Vaccination by religion

Author: Jarad Niemi

An ongoing measles outbreak in Zimbabwe begs for the use of Bayes' rule, but first some background.

In September 2009, the first few cases of measles were discovered in Zimbabwe. The most recent update, data from mid-July, has 8,708 suspected cases and 517 deaths. In a world where a safe and cost-effective vaccine is available and in a country where National Immunization Days reached 92% coverage in the most susceptible population (children aged nine months to five years) in June 2009, how does an outbreak like this begin? 

Map of Zimbabwe showing districts affected by measles (by OCHA, an agency of the UN).

Map of Zimbabwe showing districts affected by measles

(from The OCHA, of the UN)

Initial data indicate that the measles cases all occurred in individuals who, unsurprisingly, were unvaccinated and - as significantly – that the vast majority of these were in children whose parents belong to particular Apostolic faith sects. Anecdotally, officials observe that these parents refuse immunization for their children, although finding direct data to support this claim is onerous.

In the World Health Organization Zimbabwe bulletin of 25 Oct 2009, a figure is presented that provides estimates of the probability of being in five different religious faiths if your child was not vaccinated during the 2009 N Immunization Days. The specifics are that in 8% of the sample the unvaccinated children's parents are Catholic, 13% Protestant, 23% Pentecostal, and 45% Apostolic, and 11% Other. It should be clear that these numbers depend implicitly on the percentages in the population that fall into each category. On one hand, if 50% of the population in Zimbabwe is Apostolic, then it is unsurprising that the Apostolic category also leads in unvaccinated children. On the other hand, if only 1% is Apostolic, then most likely these results are due to Apostolic parent's not vaccinating their children.
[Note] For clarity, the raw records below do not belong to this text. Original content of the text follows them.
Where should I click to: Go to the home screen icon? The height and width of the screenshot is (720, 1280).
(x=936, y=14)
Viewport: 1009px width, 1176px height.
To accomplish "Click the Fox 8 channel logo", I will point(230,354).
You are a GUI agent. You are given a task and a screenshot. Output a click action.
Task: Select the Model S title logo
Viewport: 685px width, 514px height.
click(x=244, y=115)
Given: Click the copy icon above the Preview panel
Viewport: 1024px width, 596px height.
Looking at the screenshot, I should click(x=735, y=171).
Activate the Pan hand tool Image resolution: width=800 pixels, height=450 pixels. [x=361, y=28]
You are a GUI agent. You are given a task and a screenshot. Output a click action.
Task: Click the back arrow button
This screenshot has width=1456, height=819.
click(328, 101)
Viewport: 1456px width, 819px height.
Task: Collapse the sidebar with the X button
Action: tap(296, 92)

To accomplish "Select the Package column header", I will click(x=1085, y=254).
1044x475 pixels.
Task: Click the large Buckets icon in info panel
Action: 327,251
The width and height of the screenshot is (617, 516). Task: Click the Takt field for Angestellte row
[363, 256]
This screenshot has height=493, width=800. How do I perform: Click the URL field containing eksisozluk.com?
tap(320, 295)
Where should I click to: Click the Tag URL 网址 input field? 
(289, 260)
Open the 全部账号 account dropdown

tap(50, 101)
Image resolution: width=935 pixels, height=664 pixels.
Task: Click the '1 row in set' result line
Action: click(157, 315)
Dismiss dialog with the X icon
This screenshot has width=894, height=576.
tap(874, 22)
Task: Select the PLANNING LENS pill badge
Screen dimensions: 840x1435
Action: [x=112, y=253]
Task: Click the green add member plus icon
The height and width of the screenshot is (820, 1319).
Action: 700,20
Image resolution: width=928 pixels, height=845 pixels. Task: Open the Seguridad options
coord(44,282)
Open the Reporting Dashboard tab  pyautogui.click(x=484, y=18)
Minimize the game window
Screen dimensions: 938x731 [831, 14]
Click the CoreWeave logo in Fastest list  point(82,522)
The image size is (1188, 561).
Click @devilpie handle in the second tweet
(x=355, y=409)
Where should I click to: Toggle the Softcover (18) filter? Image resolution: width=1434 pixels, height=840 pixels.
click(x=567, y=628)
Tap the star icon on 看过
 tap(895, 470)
The method used to convert the previous percentages into the probability of not being vaccinated is known as Bayes' rule. In this case, we find the probability of not being vaccinated if your parents are members of a particular religious category by multiplying the probability of being in that category if your child is not vaccinated by the overall unvaccinated rate and divide by the percentage of the population that is in that particular category. Finding data on the percentage of the population in each religion in Zimbabwe is also hard, but reports from the U.S. Department of State suggest that around 75% of the population is mainstream Christian with perhaps 8% being Catholic while Apostolic sects account for less than 20% of the population. Using these numbers provides an estimate of the probability of not being vaccinated at 8% for children of Catholics and somewhere between 18% and 100% for children whose parents are members of an Apostolic sect.

Debate is ongoing in Zimbabwe about whether to require vaccination for children. It would be helpful if good statistics were available for both the percentage of the population in each religious category and the probability of vaccinating your children if you are in a particular category. These statistics would help inform the public health debate about the best course of action for Zimbabwe's future. In the meantime, we can make use of the statistics we do have.